Christine Stuart photo
Gov. Dannel P. Malloy (Christine Stuart photo)

Democratic Gov. Dannel P. Malloy called the comments Republican gubernatorial candidate Tom Foley made Sunday on a television program “factually incorrect.”

But as someone who has yet to announce his 2014 re-election campaign Malloy tried to stay above the fray after an event Monday at Oxford Airport.

“They are factually incorrect and you guys can follow up with my staff and go through all of that stuff. I don’t want to spend a lot of time talking about it. I’m the governor of the state of Connecticut, I’ve got a job,” Malloy said.

Malloy, who went for a run Sunday after Foley’s interview was broadcast, said “it’s annoying, but I’ve got a job to do.”

“To be the governor of the state of Connecticut you’ve got to have the ability to focus and focus on what’s important in people’s lives,” Malloy said. “What’s important to people’s lives is that we get this economy going after it was driven into the ditch.”

During his “Face the State” interview Sunday, Foley accused Malloy of getting a no-show consulting job during the 2010 campaign with the help of Department of Environmental Protection Commissioner Daniel C. Esty, helping his former communication adviser’s firm land a lucrative state contract, forcing the UConn Foundation to pay for his trips to the World Economic Forum, and somehow getting municipalities to hire his former general counsel’s law firm as bond counsel.

In a phone interview Sunday after the broadcast, Foley said that if Malloy doesn’t deny the accusations “today or tomorrow, then they must be true.”

Pressed by the media on the specific allegations, Malloy tried hard not to answer questions about specifics or get dragged into the debate.

One reporter asked if he received the consulting job with Class Green Capital Partners of New York with the help of Esty.

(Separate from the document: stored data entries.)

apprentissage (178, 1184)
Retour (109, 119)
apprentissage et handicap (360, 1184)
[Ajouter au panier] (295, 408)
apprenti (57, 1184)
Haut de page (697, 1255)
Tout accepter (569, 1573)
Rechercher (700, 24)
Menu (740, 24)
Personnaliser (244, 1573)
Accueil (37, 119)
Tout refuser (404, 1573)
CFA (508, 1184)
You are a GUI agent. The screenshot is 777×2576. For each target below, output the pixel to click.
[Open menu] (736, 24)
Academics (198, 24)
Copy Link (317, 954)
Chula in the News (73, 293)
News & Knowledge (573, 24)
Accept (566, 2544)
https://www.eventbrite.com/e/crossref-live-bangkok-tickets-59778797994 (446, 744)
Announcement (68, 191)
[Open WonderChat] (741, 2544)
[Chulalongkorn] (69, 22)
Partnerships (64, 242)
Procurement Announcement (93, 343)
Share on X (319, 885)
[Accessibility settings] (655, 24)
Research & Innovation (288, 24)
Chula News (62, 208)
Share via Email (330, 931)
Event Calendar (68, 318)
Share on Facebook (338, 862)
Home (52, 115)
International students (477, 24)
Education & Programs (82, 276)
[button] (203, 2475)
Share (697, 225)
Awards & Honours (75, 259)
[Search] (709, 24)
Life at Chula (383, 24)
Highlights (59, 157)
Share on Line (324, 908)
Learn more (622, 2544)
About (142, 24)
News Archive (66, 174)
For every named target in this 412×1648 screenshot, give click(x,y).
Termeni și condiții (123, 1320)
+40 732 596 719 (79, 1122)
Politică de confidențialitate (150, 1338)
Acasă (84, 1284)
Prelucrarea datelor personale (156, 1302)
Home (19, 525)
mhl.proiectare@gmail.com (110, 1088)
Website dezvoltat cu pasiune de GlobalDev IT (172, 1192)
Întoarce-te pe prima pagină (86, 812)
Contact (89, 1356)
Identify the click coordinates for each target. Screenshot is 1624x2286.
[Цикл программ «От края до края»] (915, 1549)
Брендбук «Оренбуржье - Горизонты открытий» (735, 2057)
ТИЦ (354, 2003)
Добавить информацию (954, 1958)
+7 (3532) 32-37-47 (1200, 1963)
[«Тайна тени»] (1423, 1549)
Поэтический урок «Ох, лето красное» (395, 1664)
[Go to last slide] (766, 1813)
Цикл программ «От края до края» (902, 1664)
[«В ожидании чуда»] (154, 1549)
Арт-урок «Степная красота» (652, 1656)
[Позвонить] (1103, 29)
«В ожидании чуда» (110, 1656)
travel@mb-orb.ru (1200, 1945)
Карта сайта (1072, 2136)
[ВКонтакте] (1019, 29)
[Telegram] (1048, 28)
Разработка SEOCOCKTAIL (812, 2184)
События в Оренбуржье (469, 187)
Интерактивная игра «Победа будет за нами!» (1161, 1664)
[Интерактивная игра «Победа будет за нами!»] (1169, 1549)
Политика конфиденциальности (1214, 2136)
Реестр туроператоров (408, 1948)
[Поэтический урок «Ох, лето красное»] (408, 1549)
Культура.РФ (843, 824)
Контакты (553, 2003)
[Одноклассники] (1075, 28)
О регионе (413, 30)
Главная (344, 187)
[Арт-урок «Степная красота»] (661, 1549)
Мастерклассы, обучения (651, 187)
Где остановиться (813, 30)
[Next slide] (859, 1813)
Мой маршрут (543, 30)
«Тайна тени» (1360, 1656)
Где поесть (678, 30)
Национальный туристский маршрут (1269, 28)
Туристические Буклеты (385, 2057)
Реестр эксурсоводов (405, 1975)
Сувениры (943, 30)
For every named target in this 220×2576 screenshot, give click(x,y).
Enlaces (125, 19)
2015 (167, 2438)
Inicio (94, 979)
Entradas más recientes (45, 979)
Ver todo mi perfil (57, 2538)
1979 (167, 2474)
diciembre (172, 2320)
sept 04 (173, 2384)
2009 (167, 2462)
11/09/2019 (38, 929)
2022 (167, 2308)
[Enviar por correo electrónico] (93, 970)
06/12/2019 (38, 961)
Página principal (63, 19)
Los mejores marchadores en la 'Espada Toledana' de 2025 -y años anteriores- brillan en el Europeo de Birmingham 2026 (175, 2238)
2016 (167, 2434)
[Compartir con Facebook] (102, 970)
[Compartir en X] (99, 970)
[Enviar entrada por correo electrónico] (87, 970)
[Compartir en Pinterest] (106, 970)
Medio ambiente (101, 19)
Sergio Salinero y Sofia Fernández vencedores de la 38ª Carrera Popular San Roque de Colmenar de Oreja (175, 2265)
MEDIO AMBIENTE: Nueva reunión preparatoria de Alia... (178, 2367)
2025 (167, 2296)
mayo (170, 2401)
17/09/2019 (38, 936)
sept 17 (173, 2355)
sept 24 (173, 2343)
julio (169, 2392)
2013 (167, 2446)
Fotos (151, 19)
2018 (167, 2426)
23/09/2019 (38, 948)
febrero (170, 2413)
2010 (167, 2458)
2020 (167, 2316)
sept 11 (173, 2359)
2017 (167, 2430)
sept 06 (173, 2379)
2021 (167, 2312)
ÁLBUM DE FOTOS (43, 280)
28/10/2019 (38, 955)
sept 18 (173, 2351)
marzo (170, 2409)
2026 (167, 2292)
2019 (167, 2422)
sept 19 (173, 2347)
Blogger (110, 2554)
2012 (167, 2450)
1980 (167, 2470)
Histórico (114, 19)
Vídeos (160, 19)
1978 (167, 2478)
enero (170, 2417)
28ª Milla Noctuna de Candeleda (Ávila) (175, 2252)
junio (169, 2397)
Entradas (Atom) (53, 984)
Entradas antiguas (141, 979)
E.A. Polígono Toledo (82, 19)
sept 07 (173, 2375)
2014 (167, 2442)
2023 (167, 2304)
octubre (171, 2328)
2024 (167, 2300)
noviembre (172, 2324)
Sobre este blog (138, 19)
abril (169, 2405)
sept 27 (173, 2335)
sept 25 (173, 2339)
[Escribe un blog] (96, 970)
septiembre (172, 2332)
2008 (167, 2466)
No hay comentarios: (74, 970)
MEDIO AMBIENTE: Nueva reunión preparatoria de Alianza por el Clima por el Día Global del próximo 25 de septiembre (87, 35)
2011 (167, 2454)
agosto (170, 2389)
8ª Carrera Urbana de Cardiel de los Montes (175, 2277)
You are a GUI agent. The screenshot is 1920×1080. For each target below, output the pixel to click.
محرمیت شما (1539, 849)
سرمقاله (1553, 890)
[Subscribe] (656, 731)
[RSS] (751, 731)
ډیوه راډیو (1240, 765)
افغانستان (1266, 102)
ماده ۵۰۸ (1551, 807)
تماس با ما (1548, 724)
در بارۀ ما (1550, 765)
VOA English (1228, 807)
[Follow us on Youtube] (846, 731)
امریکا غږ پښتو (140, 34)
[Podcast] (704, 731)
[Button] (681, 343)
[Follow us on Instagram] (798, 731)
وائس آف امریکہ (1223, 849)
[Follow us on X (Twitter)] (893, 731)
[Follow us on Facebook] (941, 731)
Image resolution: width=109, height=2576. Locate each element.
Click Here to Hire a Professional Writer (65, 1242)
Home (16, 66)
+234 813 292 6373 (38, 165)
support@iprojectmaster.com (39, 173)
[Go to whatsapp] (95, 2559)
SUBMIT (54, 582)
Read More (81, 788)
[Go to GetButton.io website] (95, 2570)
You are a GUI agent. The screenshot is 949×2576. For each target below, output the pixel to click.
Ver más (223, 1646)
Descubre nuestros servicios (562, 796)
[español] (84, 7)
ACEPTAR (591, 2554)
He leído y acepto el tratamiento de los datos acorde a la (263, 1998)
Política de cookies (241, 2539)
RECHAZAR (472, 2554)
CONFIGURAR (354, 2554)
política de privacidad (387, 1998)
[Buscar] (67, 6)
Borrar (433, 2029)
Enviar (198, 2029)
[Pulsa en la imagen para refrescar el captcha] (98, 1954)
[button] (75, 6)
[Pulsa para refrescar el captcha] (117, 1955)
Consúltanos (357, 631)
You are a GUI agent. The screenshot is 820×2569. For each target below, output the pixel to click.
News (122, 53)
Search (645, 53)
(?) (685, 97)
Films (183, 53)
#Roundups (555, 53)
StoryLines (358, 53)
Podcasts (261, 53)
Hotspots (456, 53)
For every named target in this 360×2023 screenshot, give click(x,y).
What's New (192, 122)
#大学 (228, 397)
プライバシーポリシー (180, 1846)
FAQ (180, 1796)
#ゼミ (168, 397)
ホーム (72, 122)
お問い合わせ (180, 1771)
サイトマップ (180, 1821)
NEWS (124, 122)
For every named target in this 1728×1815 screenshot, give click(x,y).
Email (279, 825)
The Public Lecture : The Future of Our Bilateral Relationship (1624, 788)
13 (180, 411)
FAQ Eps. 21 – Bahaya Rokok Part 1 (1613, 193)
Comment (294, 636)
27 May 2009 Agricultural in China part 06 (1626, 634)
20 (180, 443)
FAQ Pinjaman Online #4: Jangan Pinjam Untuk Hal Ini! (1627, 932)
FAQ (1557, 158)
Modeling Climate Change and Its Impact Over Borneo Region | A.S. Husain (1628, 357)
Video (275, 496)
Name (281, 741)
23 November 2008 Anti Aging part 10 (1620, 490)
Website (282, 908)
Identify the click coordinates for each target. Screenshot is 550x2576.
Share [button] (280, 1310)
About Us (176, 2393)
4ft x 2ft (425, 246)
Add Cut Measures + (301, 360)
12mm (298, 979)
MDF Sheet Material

Malloy confirmed he did not receive any help from Esty in landing the job. Another reporter followed up and asked to confirm that he never worked for Esty’s consulting firm, Esty Environmental Partners.

“Guys, I don’t even want to talk about this stuff. He is factually incorrect,” Malloy said. “Now, you guys have a job to do to show he’s factually incorrect.”

That ended the three-minute interview on the subject Monday.

On Sunday, reporters were busy researching each of Foley’s allegations.

The first accusation Foley made about Esty and Malloy, by all accounts, seems to be false.

The second — that Malloy made sure a contract was awarded to his former senior communication adviser’s firm — was disputed by the CEO of Access Health CT who awarded the competitive bid.

“We evaluated and scored three responses to our RFP and ranked GSG’s capabilities the highest with respect to experience and capability for our needs,” Access Health CEO Kevin Counihan said Sunday in an email.

GSG refers to Global Strategies Group. It’s the firm that employs Roy Occhiogrosso, one of Malloy’s top advisers on the campaign and in Malloy’s office during the first two years of his tenure as governor.

The bid was awarded June 20 and it is for strategic communications. The total contract is worth about $220,000 and runs through May 2014.

Connecticut’s one-year revolving door law says Occhiogrosso can’t do business or communicate with anyone in the governor’s office. That office employs about 24 people. The state ethics laws don’t say his firm can’t do business with state entities.

In the third allegation, Foley said that in order for municipalities to receive a bond issuance from the state, they have to use the law firm of Pullman and Comley, which is the same firm Malloy’s former legal counsel worked for as a partner in Stamford. Malloy’s former legal counsel, Andrew MacDonald, is now a state Supreme Court justice.

“If you don’t use Pullman and Comley for your bond issuance, it’s much less likely that the governor’s going to approve it,” Foley said. “And he has sole authority to approve all bond offerings to the state.”

An official at the state’s largest municipal lobby confirmed that municipalities don’t hire bond counsel in order to receive state bond funds. Municipalities only hire bond counsel if they’re going to go out into the bond market themselves for municipal bonds. The funds from the state Bond Commission are treated like grants.

“Mr. Foley’s claims are unsubstantiated, irresponsible, and wrong,” James T. Shearin, a member of Pullman & Comley’s executive committee, said in a statement. “Pullman & Comley has been bond counsel to Connecticut municipalities for over 60 years, in both Democratic and Republican administrations. Towns choose their own bond counsel based on talent and price, not politics . . .  Moreover, the governor never has any involvement whatsoever with municipal bond offerings.”

The Courant reported in 2012 that after receiving campaign donations from lawyers at the firm, three Democratic mayors chose Pullman and Comley as their municipal bond counsel after a competitive bidding process.